Elles sont environ 330 000 en France. Elles démarrent leurs journées avant les autres, et les terminent souvent après les autres. Elles gagnent environ 3 euros de l’heure. Elles travaillent parfois le samedi. Leurs semaines de travail peuvent durer de 45 à 60 heures, et elles font majoritairement des journées de huit heures. Elles sont souvent isolées chez elles. Peu syndiquées. Leur travail n’est pas assez considéré, alors qu’elles permettent à de nombreux jeunes parents, mères en tête, de reprendre le travail ou tout simplement d’aller travailler. Les assistantes maternelles sonnent l’alerte.

Un texte de loi défendu par la ministre du Travail Muriel Pénicaud prévoit de « modifier les mesures d’application relatives […] à l’activité réduite ». C’est-à-dire de limiter, dans le temps en tout cas, voire de réduire les allocations chômage de professionnels à activité réduite, comme les assistantes maternelles, les aides à domiciles ou les auxiliaires de vie, qui cumulent plusieurs employeurs.

« Au départ, nous avions même compris que Muriel Pénicaud voulait supprimer nos compléments d’activité. Il semblerait maintenant que le projet consiste à les réduire », témoigne Florence Cazenave. Cette assistante maternelle en Gironde est l’une des cinq administratrices des Gilets roses, groupe Facebook constitué en octobre par des professionnelles (ce sont en majorité des femmes) qui ne se reconnaissent pas forcément dans le mouvement des gilets jaunes mais s’en inspirent pour porter leurs revendications et, partant, celles de tous les travailleurs à activité réduite.

« Nous n’avons pas de statistiques officielles sur notre profession mais prenons l’exemple d’une assistante maternelle qui travaille 50 heures par semaine et garde quatre enfants, huit heures par jour, propose Florence Cazenave_. Ce qui lui ferait quatre employeurs différents avec quatre contrats de travail de 700 euros environ,_ poursuit-elle. Si une famille déménage ou que l’un des enfants rentre à l’école, Cette assistante maternelle perd un contrat et voit son salaire passer de 2 300 euros net à 1 600 euros net. Pour compenser, elle perçoit une allocation chômage jusqu’à ce qu’elle trouve un nouvel enfant et une nouvelle famille employeur. Cette allocation (ARE) varie de 57 % à 75 % de ce qu’elle percevait. Ça permet de tenir. Mais si cette allocation baisse, comment va-t-elle faire ? », interroge-t-elle. Dans les zones urbaines en tension, retrouver une famille peut aller assez vite, mais en zone rurale ?

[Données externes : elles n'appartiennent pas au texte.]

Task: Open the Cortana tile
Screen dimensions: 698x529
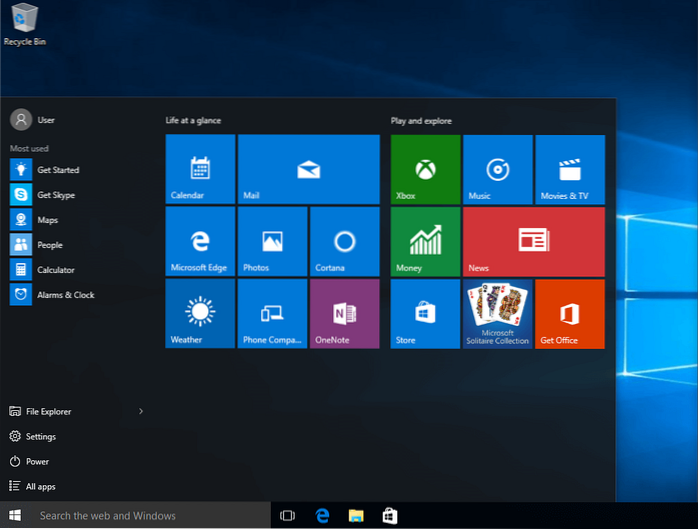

« Surtout, ajoute Florence Cazenave, 2300 euros, c’est un cas assez exceptionnel et quand on garde quatre enfants à temps plein chacun. La rémunération moyenne des assistantes maternelles oscille entre 1000 et 1500 euros. Beaucoup travaillent avec deux ou trois contrats à temps partiel, et beaucoup connaissent des amplitudes horaires de 10, 11 heures par jour. »__

Les Gilets roses organisent une mobilisation le 2 février qui devrait être suivie dans plus de 75 % des départements, avec le soutien de la CGT et de FO en Gironde. «Non à la réforme du cumul emploi-chômage en cas d’activité réduite ! », clame l’appel.

« Liberté de choisir son avenir professionnel »

En arrière-plan de ce mouvement, la loi du 5 septembre 2018 « pour la liberté de choisir son avenir professionnel », qui a d’abord permis au gouvernement de changer les règles par décret, sans qu’il ait estimé nécessaire de dévoiler ses intentions. Puis de décider en septembre de rouvrir les négociations sur l’assurance chômage un an avant l’échéance de l’actuelle convention Unédic. Ces négociations sont actuellement en cours entre les partenaires sociaux. Elles devaient prendre fin initialement fin janvier mais les mouvements sociaux de cet hiver, notamment autour des Gilets jaunes, reportent le terme des discussions à fin février. Si les négociations échouent, le gouvernement reprendra la main.

Une lettre de cadrage du 25 septembre 2018 envoyée par le gouvernement aux organisations entend imposer à l’Unédic 3,9 milliards d’euros d’économies en trois ans, soit 1,3 milliard par an. « Cela signifierait une perte moyenne considérable de 3,5 % sur les allocations, pour des personnes dont le revenu moyen est de 1 200 euros par mois, traduit Denis Gravouil de la CGT. _Cette lettre de cadrage vise particulièrement les travailleurs précaires, celles et ceux dits “en activité réduite”, c’est-à-dire 800 000 personnes parmi les 2,2 millions inscrites dans les catégories B et C des chiffres mensuels du chômage. Elle exige de revoir à la baisse le calcul des allocations lorsqu’il y a “cumul” – en fait, alternance – de périodes de travail, généralement en CDD courts, et de chômage indemnisé, de revoir la durée de ce cumul, ou encore sa possibilité même ; par exemple lorsqu’une assistante maternelle, qui peut garder jusqu’à trois enfants, n’en garde plus qu’un ou deux. (…) Nombre de personnes pourraient ainsi perdre 10 % à 30 % de leur allocation, soit 100 à 200 euros par mois, voire ne plus percevoir d’allocations du tout. »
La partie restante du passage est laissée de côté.